━━━ THE RECORDS
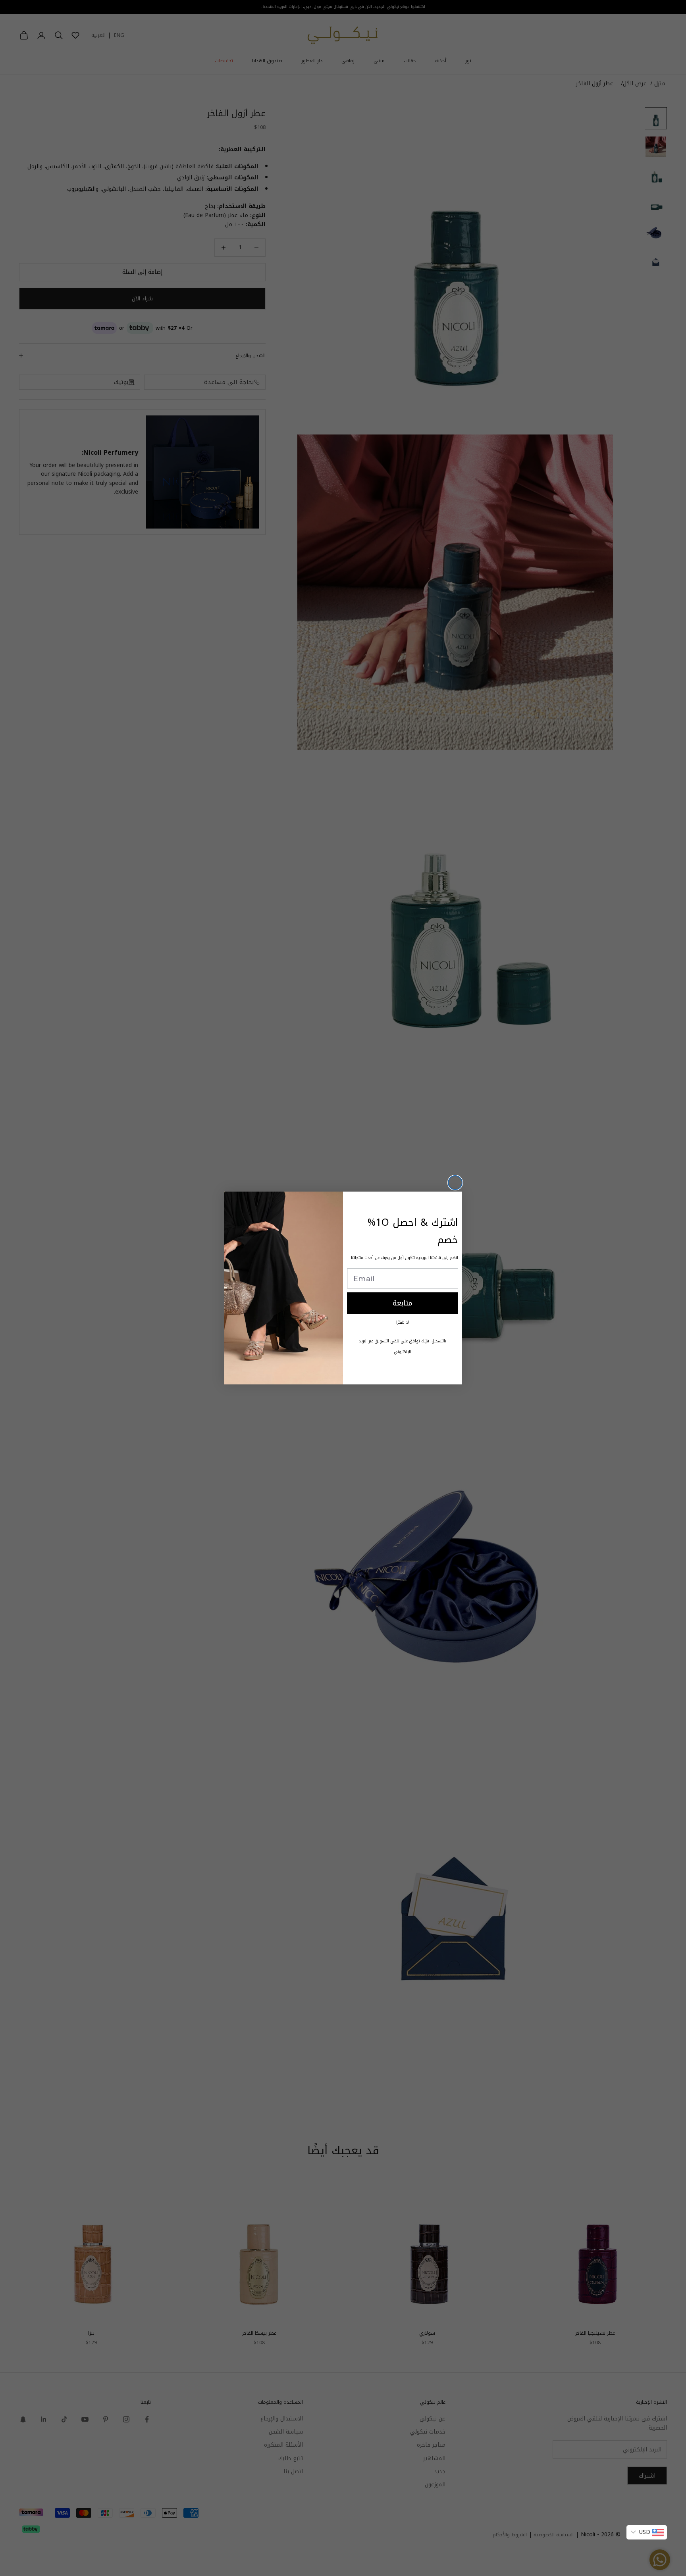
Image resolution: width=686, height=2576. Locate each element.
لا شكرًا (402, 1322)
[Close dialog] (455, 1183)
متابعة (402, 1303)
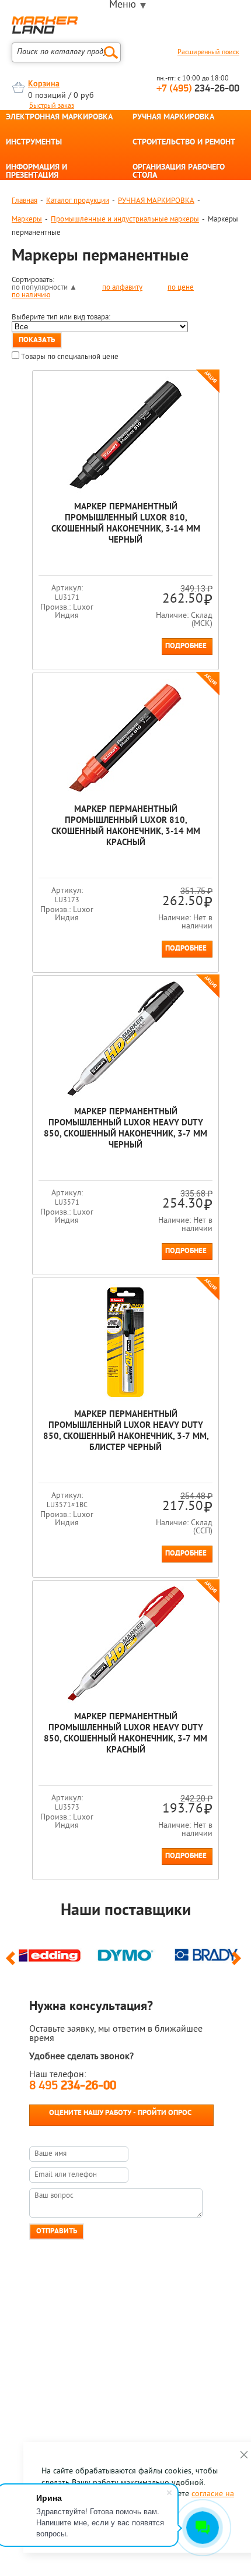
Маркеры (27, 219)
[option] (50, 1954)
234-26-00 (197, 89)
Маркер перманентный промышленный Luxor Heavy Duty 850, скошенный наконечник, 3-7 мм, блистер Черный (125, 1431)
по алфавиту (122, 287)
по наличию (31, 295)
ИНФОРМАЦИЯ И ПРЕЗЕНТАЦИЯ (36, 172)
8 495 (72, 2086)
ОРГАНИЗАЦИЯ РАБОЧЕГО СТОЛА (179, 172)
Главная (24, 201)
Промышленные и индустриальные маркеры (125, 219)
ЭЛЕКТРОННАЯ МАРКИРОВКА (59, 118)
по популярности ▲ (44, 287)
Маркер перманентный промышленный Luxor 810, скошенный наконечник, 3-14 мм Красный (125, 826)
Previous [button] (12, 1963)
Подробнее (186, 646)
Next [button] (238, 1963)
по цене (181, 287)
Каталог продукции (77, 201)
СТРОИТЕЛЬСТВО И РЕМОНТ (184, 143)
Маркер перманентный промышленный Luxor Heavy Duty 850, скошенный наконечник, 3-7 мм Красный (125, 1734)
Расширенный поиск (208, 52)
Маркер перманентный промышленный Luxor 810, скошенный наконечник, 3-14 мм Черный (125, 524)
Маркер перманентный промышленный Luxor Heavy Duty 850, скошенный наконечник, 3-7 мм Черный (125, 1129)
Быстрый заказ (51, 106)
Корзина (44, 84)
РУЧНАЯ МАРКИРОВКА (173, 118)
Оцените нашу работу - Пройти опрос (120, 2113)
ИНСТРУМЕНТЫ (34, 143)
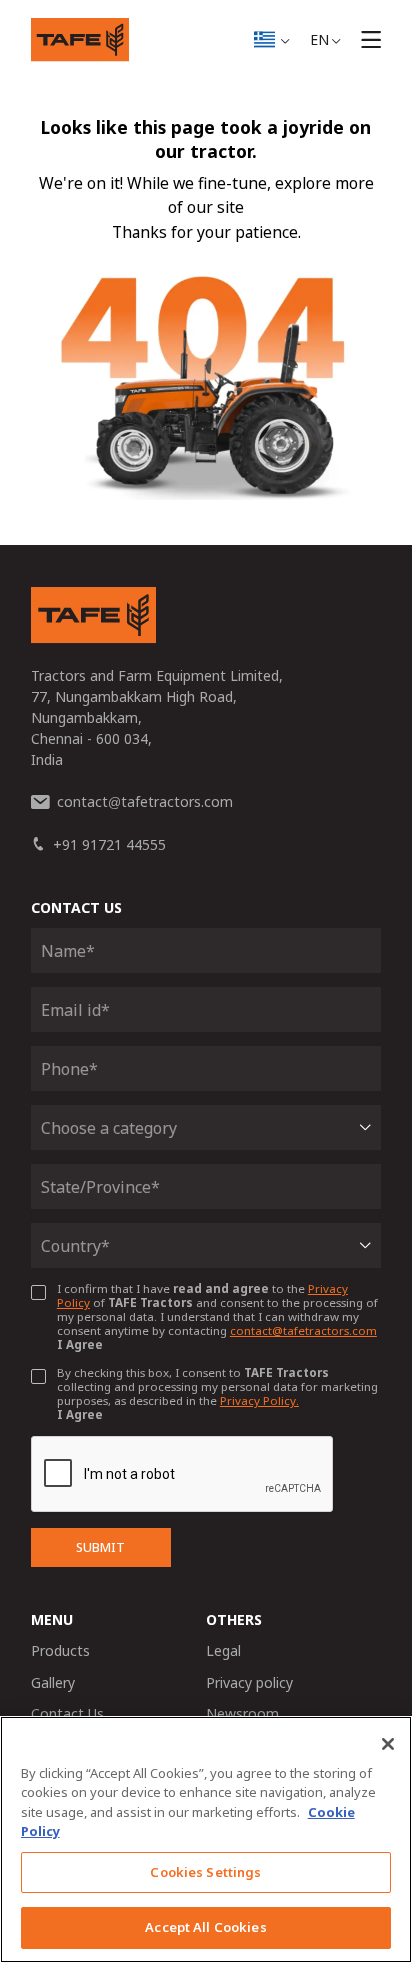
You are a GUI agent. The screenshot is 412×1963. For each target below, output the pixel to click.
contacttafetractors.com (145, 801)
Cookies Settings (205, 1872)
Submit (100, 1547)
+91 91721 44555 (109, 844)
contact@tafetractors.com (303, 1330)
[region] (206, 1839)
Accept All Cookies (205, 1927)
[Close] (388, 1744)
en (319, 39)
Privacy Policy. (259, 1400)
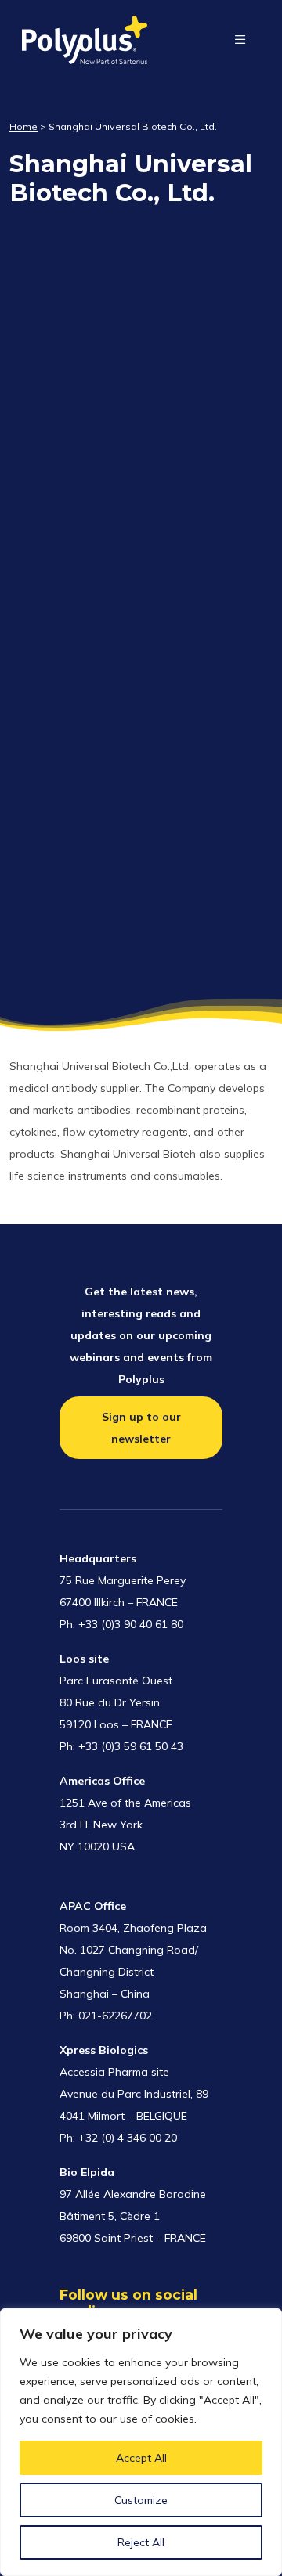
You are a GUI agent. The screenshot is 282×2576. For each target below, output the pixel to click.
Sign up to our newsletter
━━━━━━
WHAT THE TASK REQUIRES:
Restate the data word for word, minus any images.

ANSWER TO THIS TASK:
Image resolution: width=686, height=2576. Locate each element.
لا شكرًا (402, 1322)
[Close dialog] (455, 1183)
متابعة (402, 1303)
Маркеры (27, 219)
[option] (50, 1954)
234-26-00 (197, 89)
Маркер перманентный промышленный Luxor Heavy Duty 850, скошенный наконечник, 3-7 мм, блистер Черный (125, 1431)
по алфавиту (122, 287)
по наличию (31, 295)
ИНФОРМАЦИЯ И ПРЕЗЕНТАЦИЯ (36, 172)
8 495 (72, 2086)
ОРГАНИЗАЦИЯ РАБОЧЕГО СТОЛА (179, 172)
Главная (24, 201)
Промышленные и индустриальные маркеры (125, 219)
ЭЛЕКТРОННАЯ МАРКИРОВКА (59, 118)
по популярности ▲ (44, 287)
Маркер перманентный промышленный Luxor 810, скошенный наконечник, 3-14 мм Красный (125, 826)
Previous [button] (12, 1963)
Подробнее (186, 646)
Next [button] (238, 1963)
по цене (181, 287)
Каталог продукции (77, 201)
СТРОИТЕЛЬСТВО И РЕМОНТ (184, 143)
Маркер перманентный промышленный Luxor Heavy Duty 850, скошенный наконечник, 3-7 мм Красный (125, 1734)
Расширенный поиск (208, 52)
Маркер перманентный промышленный Luxor 810, скошенный наконечник, 3-14 мм Черный (125, 524)
Маркер перманентный промышленный Luxor Heavy Duty 850, скошенный наконечник, 3-7 мм Черный (125, 1129)
Быстрый заказ (51, 106)
Корзина (44, 84)
РУЧНАЯ МАРКИРОВКА (173, 118)
Оцените нашу работу - Пройти опрос (120, 2113)
ИНСТРУМЕНТЫ (34, 143)
You are a GUI agent. The screenshot is 412×1963. For each target below, output the pixel to click.
contacttafetractors.com (145, 801)
Cookies Settings (205, 1872)
Submit (100, 1547)
+91 91721 44555 (109, 844)
contact@tafetractors.com (303, 1330)
[region] (206, 1839)
Accept All Cookies (205, 1927)
[Close] (388, 1744)
en (319, 39)
Privacy Policy. (259, 1400)
You are a GUI agent. The screenshot is 282×2576. For each target below, output the pixel to click.
Sign up to our newsletter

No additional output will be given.